With so much at stake for a franchise that hasn’t reached the playoffs since 2004, the Timberwolves resoundingly lost 121-97 to Utah and an old friend Sunday night at Target Center.

Traded last summer in part because he didn’t shoot well enough to pressure opposing defenses, former Wolves point guard Ricky Rubio made five three-poiners — including his first four — and scored 23 points for a Jazz team that moved ahead of the Wolves in a Western Conference playoff race that changes by hour.

Now 25-5 in its past 30 games, the Jazz has reclaimed its season and is sixth in the West after beating the Wolves, who in one evening slid from fifth to seventh place after both Utah and Oklahoma City won. The Wolves are a half-game ahead of the Clippers for the final playoff spot and 1 1/2 games ahead of Denver Nuggets, who the Wolves play twice in their final four games of the regular season.


The Wolves’ performance lacked what coach Tom Thibodeau termed “execution” and “intensity” on such an important occasion that required both.

“We always talk about those two things,” Thibodeau said. “What we did tonight wasn’t good enough, not even close.”

Trailing 9-2 and 17-11 early, the Jazz eventually outdid the Wolves in too many categories after they led by as many as 29 points in the fourth quarter: rebounding 44-33, assists 29-19, bench scoring 50-26, second-chance points 16-11, fast-break points 11-4, blocked shots 7-1 and both three-pointers made 11-8 and free throws made 18-13. Oh, and Utah also shot 60 percent and scored 127 points while the formerly high-octane Wolves offense failed to reach 100 points for the third time in four games.

“That’s a telltale sign we’re giving them everything,” Wolves center Karl-Anthony Towns said, referring to Utah’s shooting percentage.

Asked what gave his team the most problems in such a big game with only four games left to play, Thibodeau said, “Just about everything.”

Nothing gave the Wolves more problems, though, than Rubio’s shooting and scoring.

Called a game-time decision whether he’d even play or not, Rubio indeed did play in his second time back to Target Center since Thibodeau traded him last June for salary-cap space and Oklahoma City’s first-round pick this summer.

Rubio missed Friday’s home victory over Memphis because of a sore hamstring, but he wasn’t missing this one, not with playoff spots and positioning so much in doubt.

VideoVideo (03:18): From the Utah's locker room, former Wolves guard Ricky Rubio discusses his five three-pointers and 23 points as well as his team's victory in such a big game.

Thibodeau essentially swapped Rubio for free agent Jeff Teague last summer in part because of Teague’s durability.
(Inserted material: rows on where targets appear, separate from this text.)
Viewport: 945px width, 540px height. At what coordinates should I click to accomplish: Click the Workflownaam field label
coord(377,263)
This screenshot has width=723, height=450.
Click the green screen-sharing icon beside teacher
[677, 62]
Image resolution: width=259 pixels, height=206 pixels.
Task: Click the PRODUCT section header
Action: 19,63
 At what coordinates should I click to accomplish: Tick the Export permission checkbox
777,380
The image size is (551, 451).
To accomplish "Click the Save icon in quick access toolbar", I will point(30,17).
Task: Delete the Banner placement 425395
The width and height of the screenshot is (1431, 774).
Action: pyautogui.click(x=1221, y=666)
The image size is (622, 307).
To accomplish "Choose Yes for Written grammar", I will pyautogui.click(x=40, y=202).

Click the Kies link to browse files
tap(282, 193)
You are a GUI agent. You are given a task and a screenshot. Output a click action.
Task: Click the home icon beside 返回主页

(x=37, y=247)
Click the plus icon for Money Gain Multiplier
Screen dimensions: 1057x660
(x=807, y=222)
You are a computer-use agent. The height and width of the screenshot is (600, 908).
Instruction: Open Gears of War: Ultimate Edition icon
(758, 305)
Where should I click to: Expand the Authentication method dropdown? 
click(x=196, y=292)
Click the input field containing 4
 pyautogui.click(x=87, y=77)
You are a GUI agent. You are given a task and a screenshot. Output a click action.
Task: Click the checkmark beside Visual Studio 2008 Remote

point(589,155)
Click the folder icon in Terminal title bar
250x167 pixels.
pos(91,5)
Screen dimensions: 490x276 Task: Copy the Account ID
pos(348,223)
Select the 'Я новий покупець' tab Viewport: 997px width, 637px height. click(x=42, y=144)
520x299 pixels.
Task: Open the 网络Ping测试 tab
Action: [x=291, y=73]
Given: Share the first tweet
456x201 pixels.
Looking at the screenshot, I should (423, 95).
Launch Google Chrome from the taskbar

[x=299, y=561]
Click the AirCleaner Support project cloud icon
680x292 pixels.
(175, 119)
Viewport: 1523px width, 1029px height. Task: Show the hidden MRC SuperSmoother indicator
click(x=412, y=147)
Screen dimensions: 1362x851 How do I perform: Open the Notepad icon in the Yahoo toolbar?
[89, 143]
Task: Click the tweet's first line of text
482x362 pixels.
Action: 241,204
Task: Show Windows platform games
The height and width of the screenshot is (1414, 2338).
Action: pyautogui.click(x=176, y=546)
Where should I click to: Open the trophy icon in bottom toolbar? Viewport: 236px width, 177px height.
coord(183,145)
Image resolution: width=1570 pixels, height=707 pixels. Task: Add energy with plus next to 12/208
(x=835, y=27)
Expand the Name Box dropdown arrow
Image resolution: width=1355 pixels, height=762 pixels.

The twist Sunday with the lights burning so brightly: Teague didn’t play because of a sore knee — Tyus Jones started instead, and Aaron Brooks backed him up.

“I was feeling it, but I said, ‘No chance I’m not playing tonight,’ ” Rubio said. “I know it’s a huge game. I was being smart. I know that the team needs me, but this game was huge.”

Rubio called Sunday’s second time back at Target Center “emotional” still because of all those seasons he called it home.

“I spend six years over here,” he said. “There are a lot of memories — good memories — and it feels good to play like that.”

When asked if there’s extra satisfaction beating his former teammates, Rubio said: “Of course. Everybody has their old team and they want to play good there and it feels good to play like that.”

The Jazz changed the game with a 13-2 run mostly by its second unit that turned a score tied at 28 into a double-digit lead from which the Wolves never recovered. The Wolves were threatening to draw close by halftime when Jones stole the ball but missed a dunk attempt over Donovan Mitchell and the Jazz scored the first half’s final five points, punctuated by Rubio’s fourth three just before halftime.

“I’ve seen Ricky hit shots, I’ve seen Ricky make tremendous passes,” Jones said. “I played with him for two years so that’s a lot of games. I’ve seen him do a number of things, but he’s the same Ricky.”